でも心配する事はありませんね。冬の空ですもの。
午前9時半頃には雲も。本当に降って湧いたような雲です。
と言っても目の前の空だけ。
振り返った西や北の空には、相変わらず何もありません。
~なんて。やはり相当、空に振り回されていますね。

【別角度から】
さて、「A.クリスティーの館」 も久し振りになってしまいました。
長編に飽きた時など、ちょっとした気分転換に短編はいいですね。
特に推理小説のそれは私にとって欠かせません。
そこには、短い中にもハッとするようなトリックが、
あちこちに、それこそ宝石のように散りばめられていて。
加えて、スピード感。
そんな所が、途中下車してしまう理由かも知れません。
尤も最近は、ほとんどと言っていいほど短編でお茶を濁している私ですが・・。
そんなこんなで。今日の短編も相変わらず 「ポアロ登場」 より 「イタリア貴族殺害事件」 を。

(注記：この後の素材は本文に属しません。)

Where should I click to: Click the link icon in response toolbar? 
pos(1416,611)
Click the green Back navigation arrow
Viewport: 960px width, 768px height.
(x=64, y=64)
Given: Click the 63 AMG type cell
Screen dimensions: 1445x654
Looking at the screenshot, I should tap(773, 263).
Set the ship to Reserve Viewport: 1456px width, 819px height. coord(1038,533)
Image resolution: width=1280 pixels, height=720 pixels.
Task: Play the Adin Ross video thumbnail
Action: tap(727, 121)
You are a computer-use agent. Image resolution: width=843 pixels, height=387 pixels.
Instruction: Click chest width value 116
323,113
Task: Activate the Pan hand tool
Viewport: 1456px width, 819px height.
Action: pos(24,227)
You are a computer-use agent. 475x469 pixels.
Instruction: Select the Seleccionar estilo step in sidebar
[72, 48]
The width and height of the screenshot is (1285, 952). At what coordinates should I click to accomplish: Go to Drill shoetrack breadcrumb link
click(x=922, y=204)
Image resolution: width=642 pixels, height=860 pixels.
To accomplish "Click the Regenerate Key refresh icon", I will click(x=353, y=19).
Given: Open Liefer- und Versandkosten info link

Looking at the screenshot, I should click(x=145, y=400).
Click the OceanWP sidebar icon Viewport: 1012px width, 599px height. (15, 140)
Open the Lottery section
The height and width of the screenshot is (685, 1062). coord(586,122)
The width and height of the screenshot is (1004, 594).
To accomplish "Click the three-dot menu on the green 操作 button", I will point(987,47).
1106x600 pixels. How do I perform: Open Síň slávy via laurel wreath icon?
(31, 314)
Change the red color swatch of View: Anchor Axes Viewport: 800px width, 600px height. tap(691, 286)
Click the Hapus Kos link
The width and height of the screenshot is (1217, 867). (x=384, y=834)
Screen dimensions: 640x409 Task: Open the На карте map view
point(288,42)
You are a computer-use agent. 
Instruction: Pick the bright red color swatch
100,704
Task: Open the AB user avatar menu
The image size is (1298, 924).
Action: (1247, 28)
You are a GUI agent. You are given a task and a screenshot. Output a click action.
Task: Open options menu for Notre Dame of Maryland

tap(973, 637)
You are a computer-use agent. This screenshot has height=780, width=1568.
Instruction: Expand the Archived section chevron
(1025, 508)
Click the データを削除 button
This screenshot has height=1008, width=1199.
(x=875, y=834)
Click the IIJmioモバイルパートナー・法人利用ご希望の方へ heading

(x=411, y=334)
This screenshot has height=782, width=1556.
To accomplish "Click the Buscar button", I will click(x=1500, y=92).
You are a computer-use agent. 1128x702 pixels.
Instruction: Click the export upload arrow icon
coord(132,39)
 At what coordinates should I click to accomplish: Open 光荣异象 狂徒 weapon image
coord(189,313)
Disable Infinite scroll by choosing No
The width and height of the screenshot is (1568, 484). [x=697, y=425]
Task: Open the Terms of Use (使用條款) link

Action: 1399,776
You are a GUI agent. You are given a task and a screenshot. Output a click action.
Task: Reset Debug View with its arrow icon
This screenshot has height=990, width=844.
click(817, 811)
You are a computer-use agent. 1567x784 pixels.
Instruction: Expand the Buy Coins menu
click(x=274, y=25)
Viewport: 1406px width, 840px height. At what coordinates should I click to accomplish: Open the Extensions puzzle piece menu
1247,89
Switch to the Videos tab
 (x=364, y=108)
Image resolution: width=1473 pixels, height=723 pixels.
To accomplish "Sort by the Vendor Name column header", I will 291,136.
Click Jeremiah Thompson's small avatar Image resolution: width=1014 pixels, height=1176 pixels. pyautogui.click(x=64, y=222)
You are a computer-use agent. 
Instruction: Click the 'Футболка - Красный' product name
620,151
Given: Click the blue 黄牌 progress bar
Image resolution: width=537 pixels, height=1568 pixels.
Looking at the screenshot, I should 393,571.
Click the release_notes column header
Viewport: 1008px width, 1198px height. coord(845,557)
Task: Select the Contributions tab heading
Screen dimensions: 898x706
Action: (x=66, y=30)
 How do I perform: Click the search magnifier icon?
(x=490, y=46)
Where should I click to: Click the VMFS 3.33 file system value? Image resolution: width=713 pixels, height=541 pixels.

今回もポアロの “灰色の脳細胞” も冴え渡りますが、
ここでも下記のような料理が事件の伏線に。
そして上記の・・丸テーブルやレースといった、
さり気ない部屋の描写にも推理小説の枠を越えて惹かれます。
物騒な殺人事件ですが、視点を変えれば又楽し・・という事かも知れません。
それにしてもこの小説は勿論、ポアロ も ミス・マープル も飲むのは
珈琲ばかり。どうやらイギリス人は紅茶だけ飲んでいるのではなさそうですね。
そうそう今回の食事、 【前回】 と違い、毒の心配はありません。

どうぞ、安心してお召し上がり下さい。